Recast the data as a numbered list, beginning with the line that contains "1316x898 pixels. At" and continuing through the end of the data, with both ends included and blank lines omitted.

**Supplied material:**
-=-=-

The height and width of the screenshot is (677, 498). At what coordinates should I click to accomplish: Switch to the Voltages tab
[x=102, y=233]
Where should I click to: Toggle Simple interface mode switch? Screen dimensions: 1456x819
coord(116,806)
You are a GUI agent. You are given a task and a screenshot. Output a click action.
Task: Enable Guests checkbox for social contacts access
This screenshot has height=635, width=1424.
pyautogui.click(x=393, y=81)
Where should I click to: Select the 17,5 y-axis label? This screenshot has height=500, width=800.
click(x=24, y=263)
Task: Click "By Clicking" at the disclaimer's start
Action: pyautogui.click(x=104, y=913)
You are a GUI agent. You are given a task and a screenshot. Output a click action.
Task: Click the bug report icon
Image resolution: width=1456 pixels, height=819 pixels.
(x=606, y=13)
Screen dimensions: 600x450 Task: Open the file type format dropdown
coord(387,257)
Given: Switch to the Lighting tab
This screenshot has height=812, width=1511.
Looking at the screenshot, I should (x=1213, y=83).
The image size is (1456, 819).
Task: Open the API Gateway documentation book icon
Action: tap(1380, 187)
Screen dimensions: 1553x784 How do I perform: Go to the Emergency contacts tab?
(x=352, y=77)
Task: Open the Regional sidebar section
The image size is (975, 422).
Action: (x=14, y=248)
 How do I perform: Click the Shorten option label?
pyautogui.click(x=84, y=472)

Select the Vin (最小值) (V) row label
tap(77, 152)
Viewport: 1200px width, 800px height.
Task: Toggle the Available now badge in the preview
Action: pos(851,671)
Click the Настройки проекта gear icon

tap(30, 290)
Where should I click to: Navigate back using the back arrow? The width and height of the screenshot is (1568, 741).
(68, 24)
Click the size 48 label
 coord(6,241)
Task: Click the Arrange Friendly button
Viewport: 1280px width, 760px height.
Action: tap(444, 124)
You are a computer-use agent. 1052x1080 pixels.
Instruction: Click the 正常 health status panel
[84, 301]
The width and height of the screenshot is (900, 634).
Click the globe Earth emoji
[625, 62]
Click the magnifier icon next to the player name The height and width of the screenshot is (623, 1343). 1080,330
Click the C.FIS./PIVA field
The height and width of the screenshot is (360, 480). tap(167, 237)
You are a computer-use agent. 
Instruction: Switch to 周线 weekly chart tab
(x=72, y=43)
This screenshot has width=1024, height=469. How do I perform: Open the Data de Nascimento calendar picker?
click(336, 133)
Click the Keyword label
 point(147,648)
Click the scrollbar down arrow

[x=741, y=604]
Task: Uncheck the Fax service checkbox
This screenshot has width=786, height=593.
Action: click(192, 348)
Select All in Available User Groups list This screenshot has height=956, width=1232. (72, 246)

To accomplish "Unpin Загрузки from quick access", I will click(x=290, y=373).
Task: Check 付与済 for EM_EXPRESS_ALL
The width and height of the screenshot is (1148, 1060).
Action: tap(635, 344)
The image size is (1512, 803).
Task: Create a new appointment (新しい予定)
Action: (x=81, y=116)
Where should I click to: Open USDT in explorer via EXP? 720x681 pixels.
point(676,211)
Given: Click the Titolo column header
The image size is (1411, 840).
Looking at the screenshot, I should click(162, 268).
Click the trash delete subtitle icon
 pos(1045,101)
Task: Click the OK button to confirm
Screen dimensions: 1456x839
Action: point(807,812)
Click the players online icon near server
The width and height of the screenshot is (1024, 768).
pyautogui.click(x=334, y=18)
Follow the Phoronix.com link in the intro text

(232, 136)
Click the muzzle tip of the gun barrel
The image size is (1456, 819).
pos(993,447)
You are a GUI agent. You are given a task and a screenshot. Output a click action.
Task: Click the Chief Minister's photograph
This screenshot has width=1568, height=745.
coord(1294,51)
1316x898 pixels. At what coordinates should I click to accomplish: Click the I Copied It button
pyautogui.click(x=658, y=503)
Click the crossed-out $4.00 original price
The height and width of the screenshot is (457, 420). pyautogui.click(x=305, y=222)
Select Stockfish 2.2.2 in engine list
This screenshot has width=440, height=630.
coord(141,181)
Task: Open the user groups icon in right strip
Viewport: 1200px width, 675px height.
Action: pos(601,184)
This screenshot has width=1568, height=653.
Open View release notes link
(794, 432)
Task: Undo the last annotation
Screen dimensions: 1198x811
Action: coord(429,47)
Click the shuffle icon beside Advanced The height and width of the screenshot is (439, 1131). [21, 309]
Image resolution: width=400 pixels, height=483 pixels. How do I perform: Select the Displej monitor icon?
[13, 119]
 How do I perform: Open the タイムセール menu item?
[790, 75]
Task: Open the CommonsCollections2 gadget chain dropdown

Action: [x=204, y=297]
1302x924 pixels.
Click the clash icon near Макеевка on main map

-=-=-

**Result:**
1. 1316x898 pixels. At what coordinates should I click to accomplish: Click the I Copied It button
2. pyautogui.click(x=658, y=503)
3. Click the crossed-out $4.00 original price
4. The height and width of the screenshot is (457, 420). pyautogui.click(x=305, y=222)
5. Select Stockfish 2.2.2 in engine list
6. This screenshot has width=440, height=630.
7. coord(141,181)
8. Task: Open the user groups icon in right strip
9. Viewport: 1200px width, 675px height.
10. Action: pos(601,184)
11. This screenshot has width=1568, height=653.
12. Open View release notes link
13. (794, 432)
14. Task: Undo the last annotation
15. Screen dimensions: 1198x811
16. Action: coord(429,47)
17. Click the shuffle icon beside Advanced The height and width of the screenshot is (439, 1131). [21, 309]
18. Image resolution: width=400 pixels, height=483 pixels. How do I perform: Select the Displej monitor icon?
19. [13, 119]
20.  How do I perform: Open the タイムセール menu item?
21. [790, 75]
22. Task: Open the CommonsCollections2 gadget chain dropdown
23. Action: [x=204, y=297]
24. 1302x924 pixels.
25. Click the clash icon near Макеевка on main map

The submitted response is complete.